According to an aspect of the present invention, the cleaning device 40 comprises a rotary main body 42, preferably circular in shape, having a first side 44 facing towards the first filter 32 and a second side 46 facing towards the second filter 34. The first side 44 is provided with first scraping elements 48 cooperating with the first filtering surface 32A of the first filter 32 and the second side 46 is provided with second scraping elements 50 cooperating with the second filtering surface 34A of the second filter 34.
The rotary main body 42 can therefore be rotated around its own rotation axis while it is not axially constrained.
The first scraping elements 48 and/or the second scraping elements 50 preferably comprise scraping blades rigidly connected to the respective sides 44, 46 of the main body 42, more preferably flexible scraping blades suited to be placed in contact with the respective first filtering surface 32A of the first filter 32 and second filtering surface 34A of the second filter 34. The flexibility of the scraping blades 48, 50 allows them to be compressed by the two filters 32, 34 at the moment when the device 10 is closed by the cover 20 and the parts of the scraping blades 48, 50 in contact with the filtering surfaces 32A, 34A provide the pressure required to scrape and remove impurities from the surfaces 32A, 34A themselves. This is facilitated by the fact that the main body 42 is not axially constrained and therefore is centred due to the pressure provided by the scraping blades 48, 50. The scraping blades 48, 50 are preferably arranged symmetrically on the two sides 44, 46 of the main body 42 with respect to the middle plane M of the main body 42 itself. Advantageously, the scraping blades 48, 50 deform substantially in the same manner on both sides 44, 46 of the main body 42 and thus exert the same pressure on the surfaces 32A, 34A of the filters 32, 34, ensuring better filtration quality (same degree of cleanliness of the filters 32, 34) and regular and equivalent wear of the filters 32, 34 and/or of the scraping blades 48, 50. The scraping blades 48, 50 are fixed to the respective sides 44, 46 of the main body 42 by means of fixing screws.
According to the preferred embodiment illustrated, three scraping blades 48, 50 are provided for each side 44, 46. In variant embodiments, however, the number of said blades can be different.
Suitable rotation means 27 allow the controlled rotation of the rotary main body 42 during the operation of the filtering device 10.
The rotation means 27 preferably comprise an electric motor 27A, more preferably with controlled speed, acting to rotate a drive shaft 27B. The end of the drive shaft 27B engages with a corresponding seat 44A made centrally in the first side 44 of the main body 42 of the cleaning device 40 (better visible in FIGS. 5 and 5A).

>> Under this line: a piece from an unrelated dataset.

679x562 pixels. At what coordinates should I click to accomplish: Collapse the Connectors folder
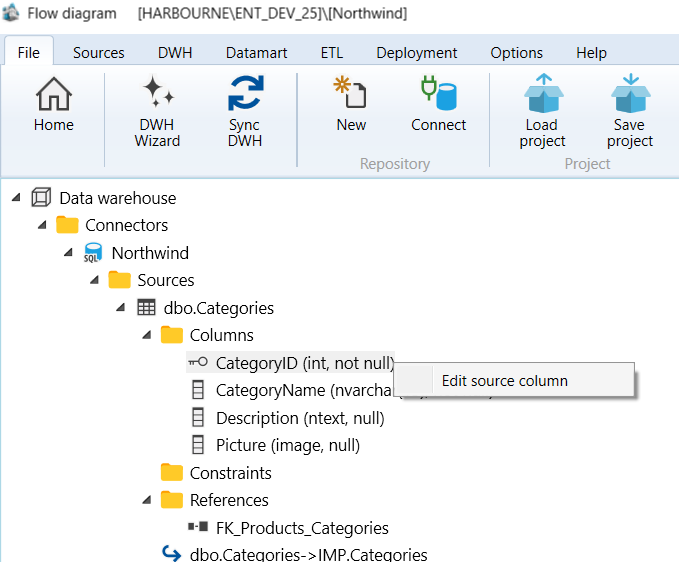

The end of the drive shaft 27B and the corresponding seat 44A in the main body 42 preferably have a polygonal shape, more preferably a hexagonal shape.
According to another aspect of the present invention, the main body 42 comprises a first plurality of channels 60A, 60B, 60C communicating with the first side 44 and a second plurality of channels 70A, 70B, 70C communicating with the second side 46.
The first plurality of channels 60A, 60B, 60C is conveniently created in the main body 42 to receive the impurities collected by the first scraping elements 48 and to convey them centrally towards the evacuation device 80, more preferably to convey them on the external surface of the rotary discharge element 84 or, in other cases, towards the evacuation device 180.
Analogously, the second plurality of channels 70A, 70B, 70C is conveniently created in the main body 42 to receive the impurities collected by the second scraping elements 50 and to convey them centrally towards the evacuation device 80, more preferably to convey them on the external surface of the rotary discharge element 84 or, in other cases, towards the evacuation device 180.
According to the preferred embodiment illustrated, there are therefore three axially symmetrical channels 60A, 60B, 60C associated with the corresponding three scraping blades 48 of the first side 44 (FIGS. 5A and 7A) and three axially symmetrical channels 70A, 70B, 70C associated with the corresponding three scraping blades 50 of the second side 46 (FIGS. 6A and 7B). In variant embodiments, however, the number of said channels can be different.
Preferably, the first plurality of channels 60A, 60B, 60C and the second plurality of channels 70A, 70B, 70C are defined in the main body 42 staggered with respect to one another and arranged symmetrically with respect to the middle plane M in such a way that the impurities pass through the first plurality of channels 60A, 60B, 60C and the second plurality of channels 70A, 70B, 70C along equal paths and discharge the impurities in an equivalent and balanced manner on the evacuation device 80.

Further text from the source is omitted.